障子に目あり、彼女に目なし
僕はピアノの音色に導かれるままにたどり着いた。
たまたま歩いていた道で、路地の向こうから聞こえてきたピアノの音を頼りに、ここまでたどり着いた。
そこは現代では珍しい和風の家で、家の周りを木製の塀で囲われていた。
その塀の向こう側からピアノの音は聞こえていた。
僕はもっと近くからピアノの音を聞きたいと思い、塀の一部の木板が割れてるのを見つけ、そこから身体をくぐらせて塀の中へと入った。
くぐった先には、障子で仕切られた部屋が見え、その中からピアノの音は聞こえていた。
『どんな人が弾いているんだろう』
そんな気持ちが芽生え、縁側に膝をついて上がり、障子に指を差して穴を開けて中を覗き込んだ。
そこには和風の家には似つかないピアノの前に座り、流れるようにピアノを弾いている女の人がいた。
閉め切って薄暗い部屋の中で、長くて黒い髪を緩やかに揺らしながら弾いているその姿は、子どもの僕から見てもとても綺麗だと思えた。
よく見ると、目を閉じて弾いており、そのことが更に女性の美しさを引き立てていた。
僕のことに気づいていていないようで、僕の知らないピアノの曲を延々と弾き続けていた。
バレたら怒られるとは思っているのだが、どうしてか目が離せない。
ピアノが僕を誘惑している音に聞こえてきて、女性から目が離せなくなる。
瞬きも忘れてピアノと女性を見続けた。
そしてピアノの音が鳴り止む。
鳴りやんでも僕は女性から目を離すことはできなかった。
余韻を楽しむかのように見続けた。
すると女性がゆっくりと顔を上げた。
「誰かいるの?」
そうピアノに似た綺麗な声で言った。
僕はハッと我に返り、障子から目を離した。
そして自分がしていたことを思い出し、慌ててその場から離れようとした。
「待って! 行かないで!」
障子越しに聞こえた声がそう言って、僕は動きを止めてゆっくりと振り返った。
しかし怒られるような感じの口調ではなく、どこか嬉しそうな泣き出しそうな声音だった。
「お願い。あと一曲でいいから。誰かは知りませんが、あと一曲だけ聞いてもらえませんか?」
僕は迷ったが、もう一度縁側に膝をついて上がり、さっき開けた障子の穴からまた覗き込んだ。
女性はピアノの前に座ったままこちらをぼんやりと見ていた。
目を開けずに閉じたまま。
少し不思議に思ったが、僕の気配を感じたのか、女性は小さく『ありがとう』と口にして、ピアノの鍵盤に指を置いた。
そして流れてくる綺麗な音色。
さっきまでの緩やかな音とは違い、少し明るい感じの曲だった。
前の曲が森の中を歩いているような曲なら、今の曲は山登りで山頂が見えてきた時のような曲だった。
心が躍るような曲。
きっと僕に向けての曲なのだろう。
そんな気がした。
曲調はなだらかに移っていき、低音が多い、力強い曲に変わる。
それに合わせて身体も動くが、目は閉じられたままだった。
そして力強い曲調が一転し、高音メインで弾かれる穏やかな曲調へと移る。
これで曲の締めのようで、そのパートが終わると、女性はゆっくりと鍵盤から手を離し、ゆっくりと膝の上に手を置いた。
僕は完全に女性に惹かれていた。
目も耳も心も惹かれていた。
そして女性はピアノではなく声で僕に話しかける。
「付き合ってくれてありがとう。良かったらまた聴きに来てください」
僕はその言葉にまたハッとして障子から目を離し、今度こそ慌てて塀をくぐり抜けた。
夢だったのではないかと思い振り返ってみたが、そんなことはなくて、その家はそこにあって、塀の穴もそこにあった。

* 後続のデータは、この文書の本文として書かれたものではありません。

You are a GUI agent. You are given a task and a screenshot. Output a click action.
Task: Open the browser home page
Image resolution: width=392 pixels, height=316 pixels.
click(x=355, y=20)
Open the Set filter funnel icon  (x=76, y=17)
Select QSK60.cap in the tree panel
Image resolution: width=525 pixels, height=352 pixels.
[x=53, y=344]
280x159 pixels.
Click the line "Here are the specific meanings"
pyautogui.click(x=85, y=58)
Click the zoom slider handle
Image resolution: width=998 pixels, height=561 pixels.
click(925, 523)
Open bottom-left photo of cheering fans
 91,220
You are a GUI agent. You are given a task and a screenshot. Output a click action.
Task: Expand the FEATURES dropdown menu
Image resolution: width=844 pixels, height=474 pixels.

僕に残ったのは、耳から離れないピアノの音と、目から離れない女性の姿だった。
「あら。また来てくれたんですか?」
気がつくと僕は、またピアノの音に誘われるかのようにその家へとやってきて、前に開けた障子の穴からピアノを弾く女性のことを見ていた。
おしまい
『引かれる』『弾く』『惹かれる』
同じ音を持つ三種の『ひく』をテーマにしたお話です。
不思議な感じが伝わればいいなー。